Я очень высоко оценил эту работу и сразу же, помнится, Прошкину позвонил с неумеренными восторгами. Я вообще Прошкина очень люблю. Мне кажется, что это режиссёр недооценённый, потому что некоторые его работы, начиная с того же сериала «Инспектор Гулл», двухсерийной работы, или с «Ольги Сергеевны», они сразу задали очень высокий класс. Понимаете, Прошкин — большой молодец. Такие его фильмы, как «Чудо», которое просто мне представляется шедевром, или как экранизация Горенштейна «Искупление», безусловно, тоже его выводят в первые ряды.

━━━━━━━━━━

**ЗАДАНИЕ A**
Определите, согласуется ли с отрывком каждое из утверждений: (i) Прошкин назван в отрывке недооценённым режиссёром; (ii) «Инспектор Гулл» назван односерийной работой; (iii) фильм «Чудо» назван в отрывке шедевром. На каждое ответьте «да» или «нет» и приведите решающие слова отрывка в точной цитате.

━━━━━━━━━━

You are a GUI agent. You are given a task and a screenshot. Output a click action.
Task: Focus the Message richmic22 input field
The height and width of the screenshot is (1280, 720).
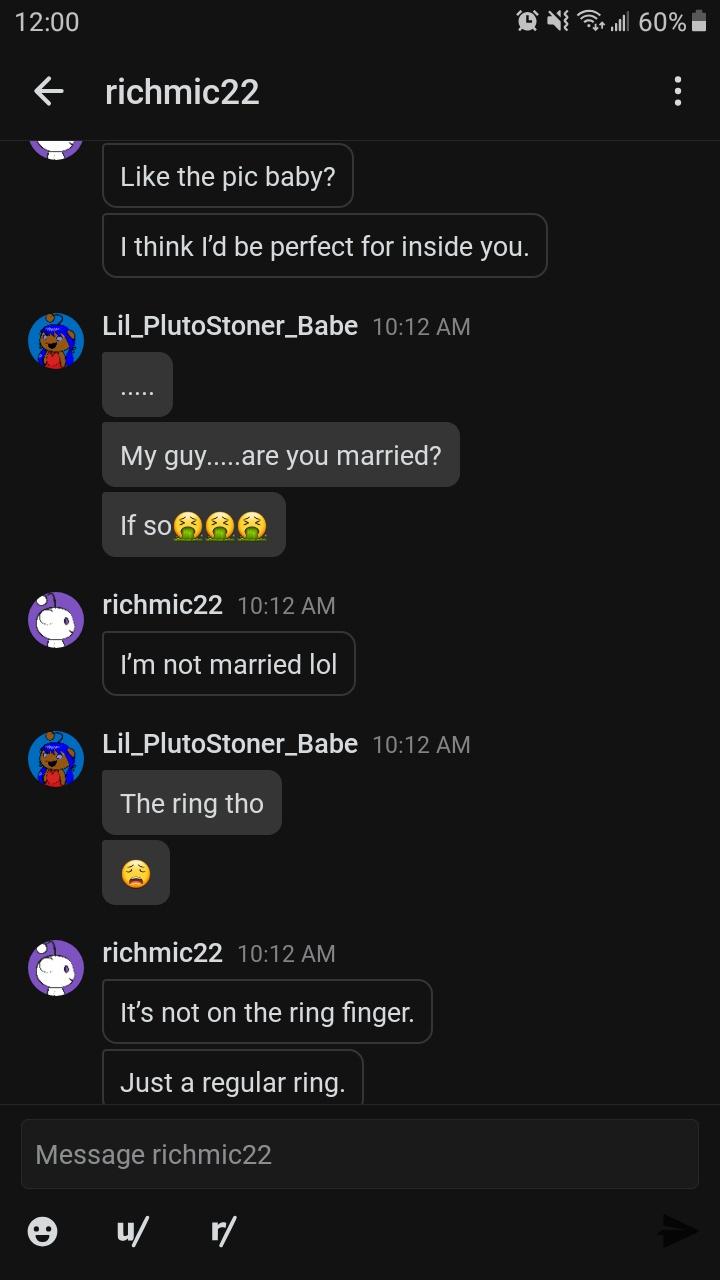click(360, 1154)
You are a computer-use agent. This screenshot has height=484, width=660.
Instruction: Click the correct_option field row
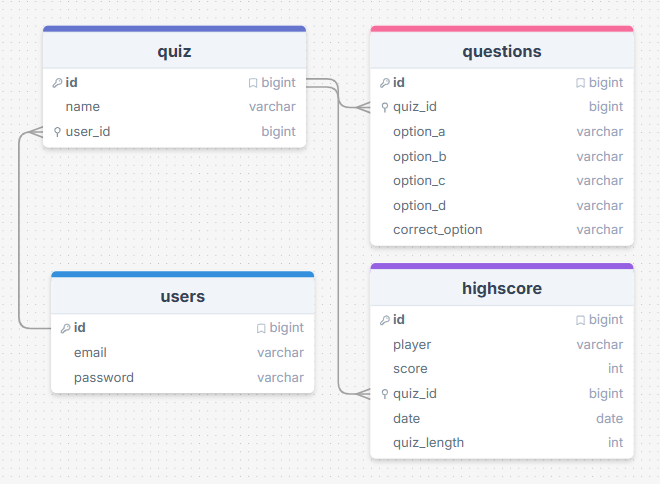[502, 230]
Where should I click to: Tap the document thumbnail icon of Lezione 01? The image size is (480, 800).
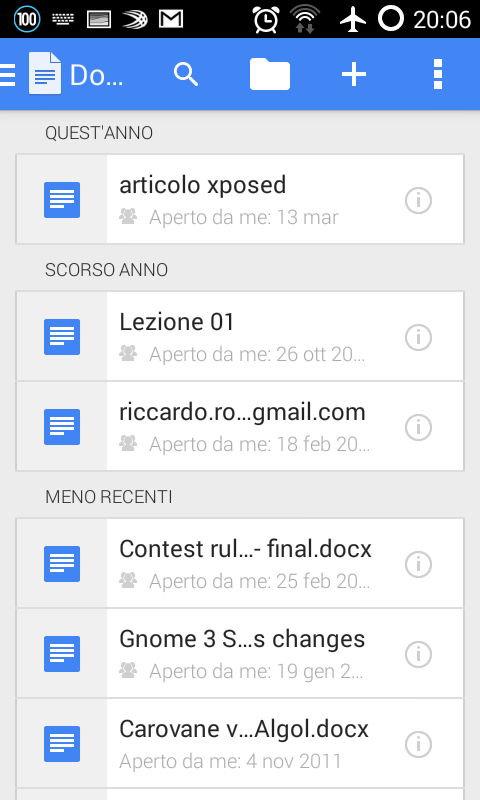coord(62,337)
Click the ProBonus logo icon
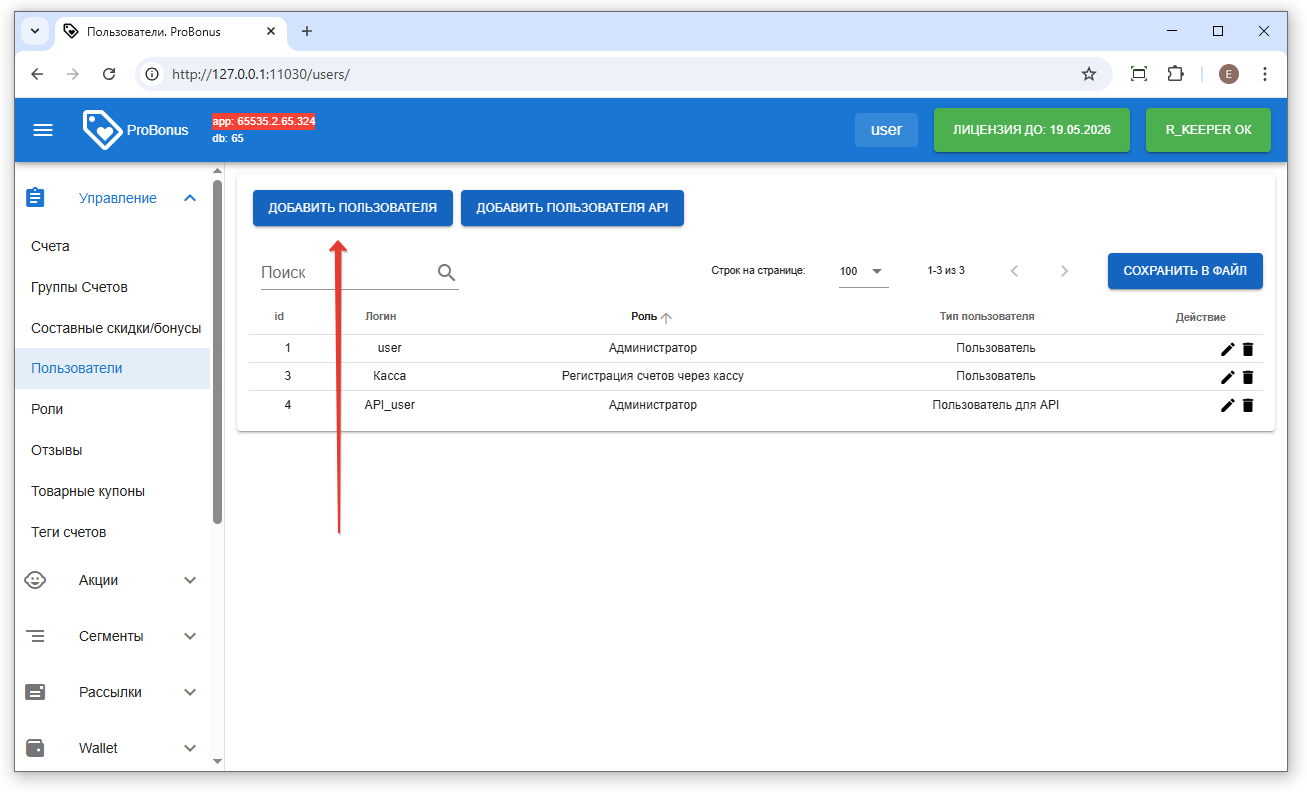Image resolution: width=1307 pixels, height=792 pixels. coord(102,130)
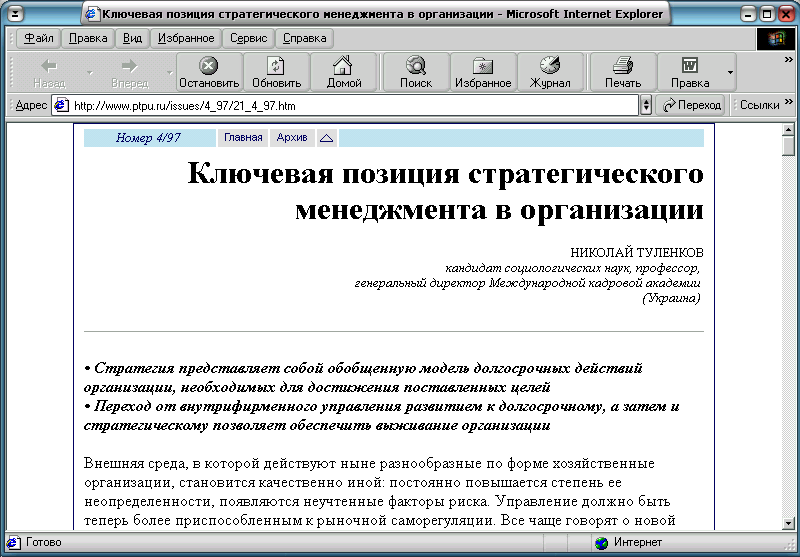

━━━━━━━━━━

**ЗАДАНИЕ B**
Перепишите все записи, заменив «screenshot» на «screen image» и ничего больше не меняя. Изображения в ответ не включайте.

**ПОЛНЫЙ ОТВЕТ A**
(i) Да: «Мне кажется, что это режиссёр недооценённый».
(ii) Нет: «начиная с того же сериала «Инспектор Гулл», двухсерийной работы».
(iii) Да: «Такие его фильмы, как «Чудо», которое просто мне представляется шедевром».

**ПОЛНЫЙ ОТВЕТ B**
You are a GUI agent. You are given a task and a screen image. Output a click action.
Task: Focus the Message richmic22 input field
The height and width of the screen image is (1280, 720).
click(360, 1154)
You are a computer-use agent. This screen image has height=484, width=660.
Instruction: Click the correct_option field row
[502, 230]
Where should I click to: Tap the document thumbnail icon of Lezione 01? The image size is (480, 800).
coord(62,337)
Click the ProBonus logo icon
Image resolution: width=1307 pixels, height=792 pixels. coord(102,130)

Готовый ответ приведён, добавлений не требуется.